-- Opening Marker --

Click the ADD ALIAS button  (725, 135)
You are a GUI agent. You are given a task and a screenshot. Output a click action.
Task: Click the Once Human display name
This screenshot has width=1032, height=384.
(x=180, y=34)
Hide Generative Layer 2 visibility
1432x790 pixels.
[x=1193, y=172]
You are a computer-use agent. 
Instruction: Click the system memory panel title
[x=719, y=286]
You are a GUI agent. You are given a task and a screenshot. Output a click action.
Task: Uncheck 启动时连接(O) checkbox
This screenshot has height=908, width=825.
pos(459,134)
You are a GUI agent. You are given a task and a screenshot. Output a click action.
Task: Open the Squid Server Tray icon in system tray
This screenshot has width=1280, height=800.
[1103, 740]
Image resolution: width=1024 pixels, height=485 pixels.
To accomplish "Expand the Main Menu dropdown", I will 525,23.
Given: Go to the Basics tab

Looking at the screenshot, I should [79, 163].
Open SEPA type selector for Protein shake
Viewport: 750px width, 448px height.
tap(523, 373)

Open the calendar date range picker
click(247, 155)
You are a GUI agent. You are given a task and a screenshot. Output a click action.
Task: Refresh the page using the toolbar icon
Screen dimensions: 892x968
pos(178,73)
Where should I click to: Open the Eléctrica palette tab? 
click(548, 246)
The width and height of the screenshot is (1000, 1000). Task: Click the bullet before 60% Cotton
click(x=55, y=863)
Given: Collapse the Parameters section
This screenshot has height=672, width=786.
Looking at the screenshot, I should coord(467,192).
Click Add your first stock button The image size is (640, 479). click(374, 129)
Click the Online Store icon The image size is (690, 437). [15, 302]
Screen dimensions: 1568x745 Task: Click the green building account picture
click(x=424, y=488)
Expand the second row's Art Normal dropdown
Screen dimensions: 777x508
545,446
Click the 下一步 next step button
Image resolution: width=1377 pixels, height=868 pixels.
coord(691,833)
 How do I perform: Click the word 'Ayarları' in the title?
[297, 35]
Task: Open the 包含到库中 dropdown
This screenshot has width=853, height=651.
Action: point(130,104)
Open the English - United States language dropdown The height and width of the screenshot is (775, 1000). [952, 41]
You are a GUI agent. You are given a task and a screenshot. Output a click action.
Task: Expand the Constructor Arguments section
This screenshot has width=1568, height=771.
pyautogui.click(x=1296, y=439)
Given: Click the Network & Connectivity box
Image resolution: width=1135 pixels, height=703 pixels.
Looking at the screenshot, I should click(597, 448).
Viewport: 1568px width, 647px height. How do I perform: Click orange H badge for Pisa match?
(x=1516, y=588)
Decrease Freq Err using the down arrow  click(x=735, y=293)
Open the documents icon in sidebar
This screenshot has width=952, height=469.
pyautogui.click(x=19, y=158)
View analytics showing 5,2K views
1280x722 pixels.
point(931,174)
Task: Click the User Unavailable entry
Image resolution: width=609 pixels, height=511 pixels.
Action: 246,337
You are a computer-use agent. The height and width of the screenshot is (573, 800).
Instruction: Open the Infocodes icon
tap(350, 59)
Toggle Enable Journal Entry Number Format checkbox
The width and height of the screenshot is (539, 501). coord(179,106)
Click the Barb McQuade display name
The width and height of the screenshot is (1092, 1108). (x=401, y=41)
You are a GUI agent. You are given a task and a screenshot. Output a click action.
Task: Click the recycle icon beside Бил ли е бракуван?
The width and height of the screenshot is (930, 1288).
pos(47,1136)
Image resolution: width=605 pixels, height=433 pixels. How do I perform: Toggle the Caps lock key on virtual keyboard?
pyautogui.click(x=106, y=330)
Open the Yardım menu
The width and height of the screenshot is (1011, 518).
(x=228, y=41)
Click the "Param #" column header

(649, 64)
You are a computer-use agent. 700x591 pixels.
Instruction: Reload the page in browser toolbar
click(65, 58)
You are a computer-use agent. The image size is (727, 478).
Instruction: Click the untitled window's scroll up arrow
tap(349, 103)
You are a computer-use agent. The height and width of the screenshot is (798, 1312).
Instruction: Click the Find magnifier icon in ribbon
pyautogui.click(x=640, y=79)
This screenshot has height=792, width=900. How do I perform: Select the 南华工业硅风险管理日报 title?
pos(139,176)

-- Closing Marker --

Work instruction: Every line containing the word "Expand" should be copied from the material.

Response:
To accomplish "Expand the Main Menu dropdown", I will 525,23.
Expand the second row's Art Normal dropdown
Task: Expand the Constructor Arguments section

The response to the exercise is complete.